NYPD: It’s Not Racist When a Cop Calls You the N-Word

If you think that headline is clickbait, it’s not. It actually paraphrases the official New York Police Department’s training manual.
An official investigation into complaints of biased policing against the NYPD’s officers reveals, among other things, that the outfit doesn’t consider cops using racial slurs as evidence of bias; that the vast majority of people who accuse NYPD officers of racial profiling and bias are black; and, the almost unbelievable fact: that the NYPD has never disciplined an officer for racial profiling and biased policing.
Ever.
In October 2014, the NYPD began a “Bias-Based Profiling” initiative that tracked and investigated complaints of racial profiling and police bias after a federal judge ruled that the city’s “stop and frisk” policy violated the Fourth and Fourteenth amendments of the Constitution because they disproportionately targeted black and Latino citizens. The court order demanded that the NYPD “begin tracking and investigating civilian complaints related to racial profiling and other allegations of bias.” Prior to that, the department did not even track complaints, Newsweek reports.

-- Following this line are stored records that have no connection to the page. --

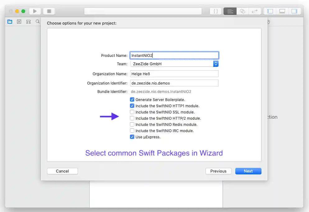Click the Run play button
Screen dimensions: 309x212
coord(35,11)
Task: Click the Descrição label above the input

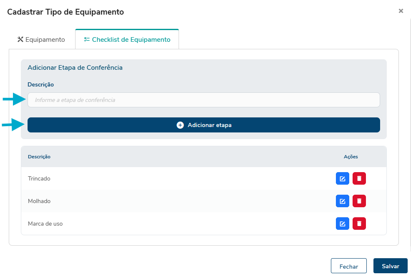Action: tap(40, 84)
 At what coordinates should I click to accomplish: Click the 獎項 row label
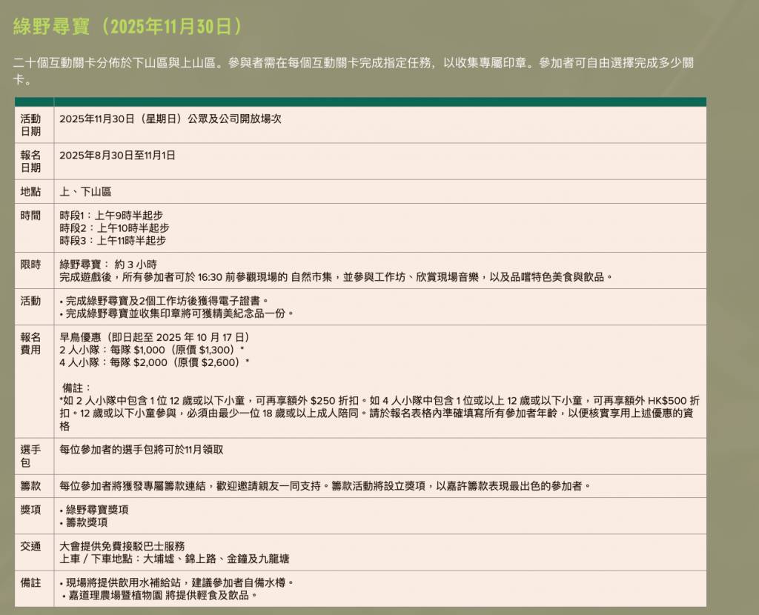tap(31, 510)
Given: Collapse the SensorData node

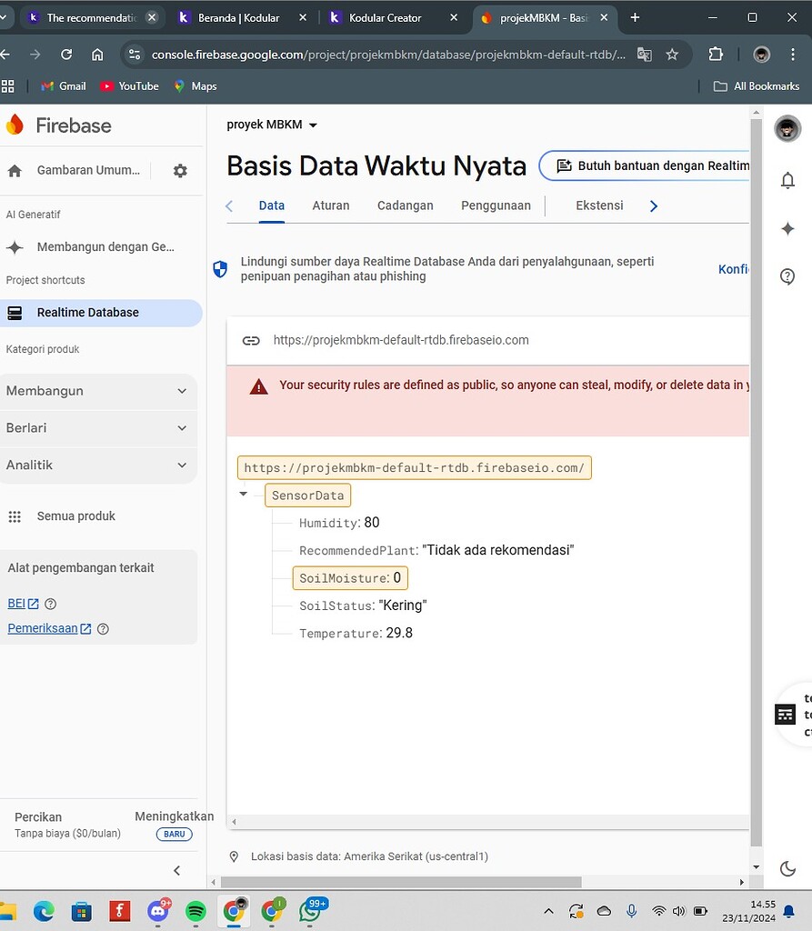Looking at the screenshot, I should (x=243, y=495).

On Wednesday, New York City’s Department of Investigation, an independent watchdog agency, issued a report examining the NYPD’s investigations, policies and training related to complaints of biased policing between 2014 and Dec. 31, 2018. The report specifically focused on discrimination by police against people with protected status (race, religion, ethnicity, sexual orientation, etc.)


When a person alleges that an NYPD officer used a racial slur, the NYPD doesn’t investigate the comment as an incident of biased policing. Instead, it forwards the complaint to the city’s Civilian Complaint Review Board (the primary agency charged with investigating officer misconduct including use of force, offensive language, abuse of authority, and discourtesy).

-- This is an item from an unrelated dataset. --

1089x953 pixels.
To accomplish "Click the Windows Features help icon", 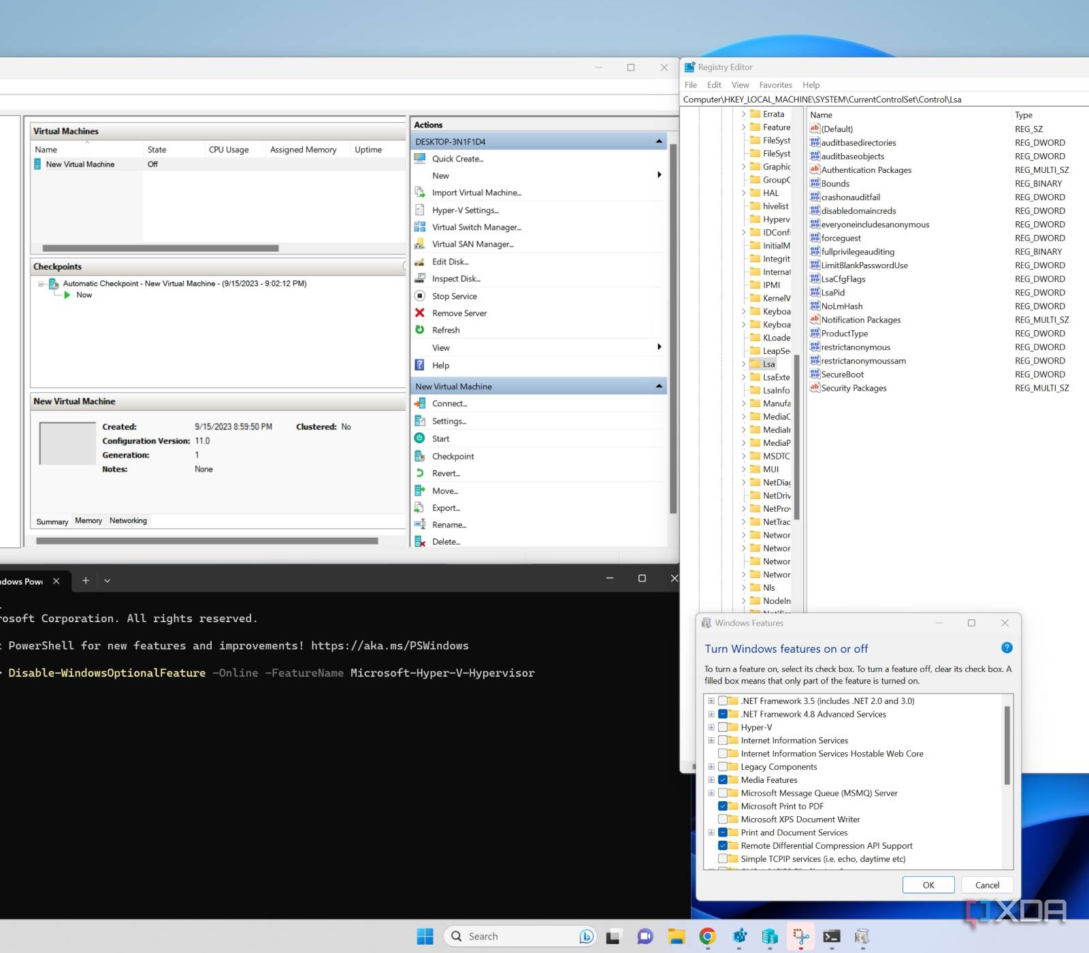I will 1007,648.
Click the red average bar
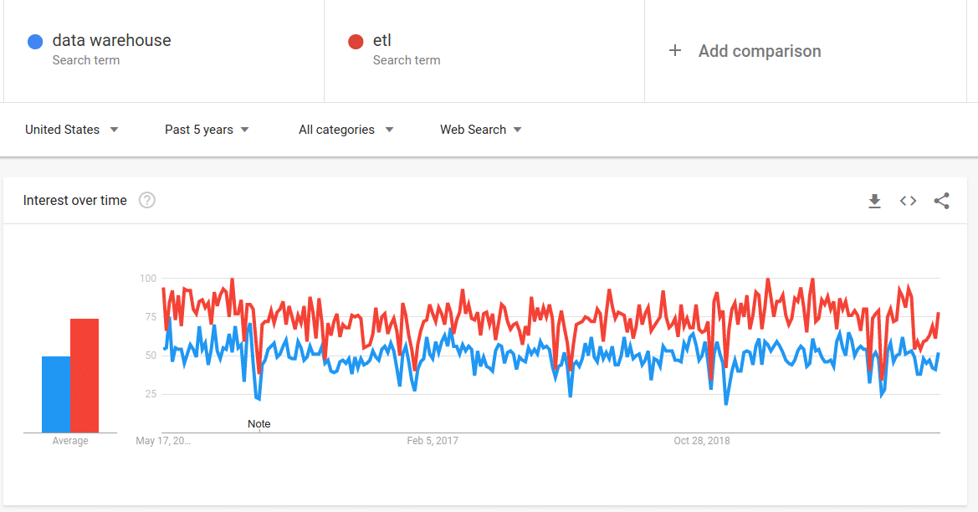 tap(84, 376)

Some of the allegations of police bias and use of racial slurs against NYPD officers have included:
  • A traffic stop where police questioned a black man parking a Bentley because the man had a handicap placard but police thought he “looked fine.” Police ticketed the man for littering because they saw a cigarette butt on the ground, but only after calling the man a “nigger.”

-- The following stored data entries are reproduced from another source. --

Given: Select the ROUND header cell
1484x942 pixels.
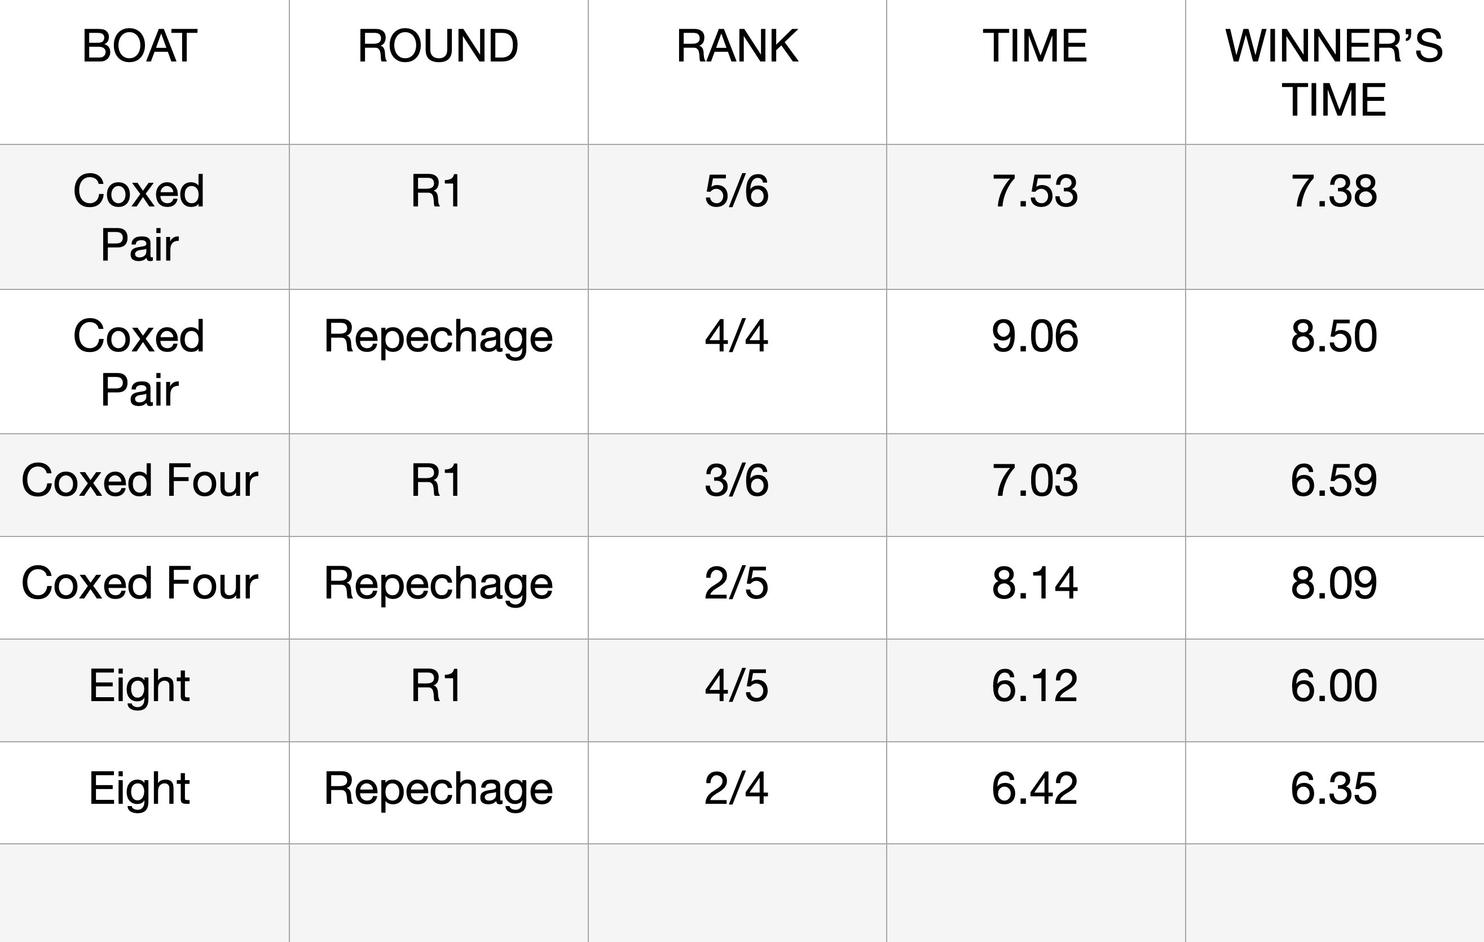Looking at the screenshot, I should (x=438, y=46).
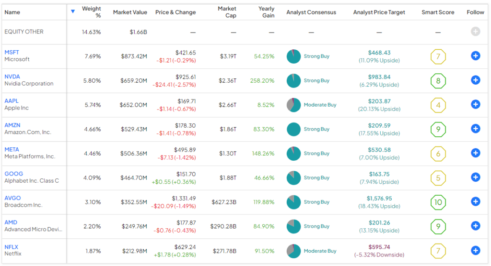This screenshot has width=491, height=266.
Task: Follow Microsoft with the plus button
Action: point(475,56)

  • Police arrested a store clerk while he was at work on suspicion of wielding a knife. Although they didn’t find a knife, they found a gram of marijuana and as they arrested him, asked: “Aren’t you supposed to be home today praying to your fucking God whoever he is, Allah?”
  • A white woman alleged that cops stopped her and her Arab male friend and asked if “She was ok, felt scared, or if [the Arab male friend] was harming her.”
Apparently, none of that is considered racist.
The NYPD’s training materials state that “an allegation that an officer used an [Lesbian, Gay, Bisexual, Transgender, and Queer] LGBTQ-related slur, without any accompanying action, would not be classified and tracked as ‘profiling’ because, under NYPD’s interpretation of the profiling definition, words alone are not considered ‘action.’” But if an NYPD officer “used a racial slur and alsotook some type of action (or refrained from taking an otherwise warranted police action) based on the complainant’s protected status,” the NYPD would investigate the allegation themselves and attempt to substantiate the complaint.
To substantiate the claims, the NYPD doesn’t just consider whether or not the officer used a racial slur, but whether the officer took action with discriminatory intent. So, according to the NYPD policy, even if citizen proves a cop used a racial slur, it doesn’t count unless the investigators can substantiate that the cop performed another racist action and also did it with the intent to discriminate.
Unsurprisingly, the NYPD has never substantiated a claim of police bias.
The DOI’s report notes:
Although members of the public have made at least 2,495 complaints of biased policing since the creation of the “Racial Profiling and Bias-Based Policing” complaint category in 2014, all of which have resulted in investigations, NYPD’s investigators have not substantiated a single such claim out of the 1,918 complaints that were closed as of December 31, 2018.


Data: New York City Department of Investigation
Graphic: The Root/G-O

Not only did the NYPD fail to substantiate a single claim, but the DOI’s report also revealed that 68 percent of the complaints of police bias and profiling falls under the protected class of race. Furthermore, 66.5 percent of the racial complainants against the NYPD were black, even though only 22.6 percent of New York City’s residents are black.
The DOI makes a number of suggestions in the report, including:
  • Amending the NYPD policy to classify racial slurs and offensive language against protected classes as biased policing
  • Allowing the CCRB to take over police bias investigations
  • More intense training of recruits
  • Tracking bias complaints in the same manner as excessive force
  • Publishing the statistics on policing bias
“Today’s damning report by an independent government agency makes it crystal clear the NYPD cannot be trusted to police itself,” said the Center for Constitutional rights in a statement to The Root. “We wholeheartedly support the inspector general’s recommendation that the CCRB take over the investigation of racial profiling complaints. And, unless and until NYPD fundamentally changes how it polices and deals with racial bias within its ranks, independent federal oversight of the department must continue.”
But until then, the NYPD’s official policy will continue to be: It’s not racist when a cop calls you a nigger.